European Wine & Spirit Trade unite to go head to head with Barnier's Brexit Taskforce
Tom Sallis (SWA); Simon Stannard (WSTA); Ulrich Adam (spiritsEUROPE); Ignacio Sanchez Recarte (CEEV)
Brussels, 1 February 2018 - The Wine and Spirit Trade Association (WSTA), spiritsEUROPE, Scotch Whisky Association (SWA) and the Comité Européen des Entreprises Vins (CEEV) held today an open discussion with the EU Commission’s top Brexit negotiating team. The positive and constructive dialogue confirmed the EU-27 intention to preserve the “full acquis” during the transition period.
Trade Association representatives from both sides of the Channel met with Michael Barnier’s taskforce to explain why it’s in everyone’s interest to keep the trade of wine and spirits flowing after Brexit.
Last year, the four organisations teamed up to nail down key issues long before the Article 50 deadline expires and calling on politicians on both sides to do the same. The result was a ground-breaking Brexit position paper agreed by all parties, in October, on how best to move forward with trade when Britain leaves the EU.
Representatives of the four trade associations gathered at the Commission’s iconic Berlaymont building at the heart of the Brussels EU district to drive home the messages in the joint paper. In particular they focused on the importance of reaching a negotiated settlement – with a sensible implementation period and ground breaking new free trade deal.
Secretary General of CEEV, Ignacio Sanchez Recarte, said:
“The Brexit position paper makes clear that partners in the wine and spirit trade right across Europe strongly support the UK and EU securing a comprehensive trade agreement. All of us want a solution that enables us to continue to do business after Brexit and to ensure UK and EU consumers will be able to continue to enjoy the full range of products.”

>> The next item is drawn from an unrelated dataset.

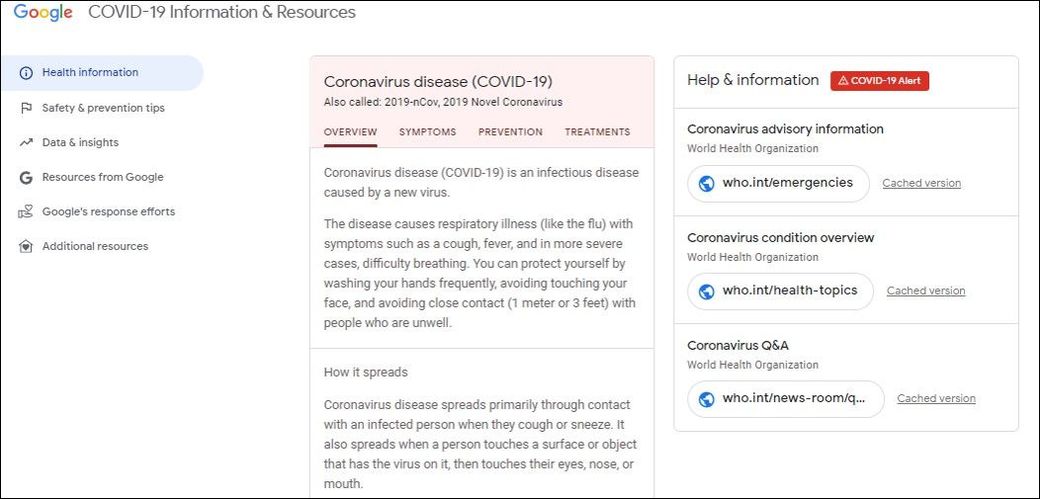Click the Data & insights trend icon
This screenshot has width=1040, height=499.
coord(26,143)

Director General of spiritsEUROPE, Ulrich Adam said:
“The next step is to bring the politicians onboard and that is what the meeting with the Brexit taskforce aimed to achieve. Time is running out and the economic importance to businesses on both sides of the channel to get this right cannot be over emphasised”. “This is particularly true in the case of Ireland”, he added. “We need clarity on this complex matter during the Phase 2 negotiations. The Irish whisky and spirits industry operates on an All-Island basis with seamless cross-border supply chains. It is vitally important that these are protected from any divergence of rules or the imposition of disruptive, new excise or tax requirements”.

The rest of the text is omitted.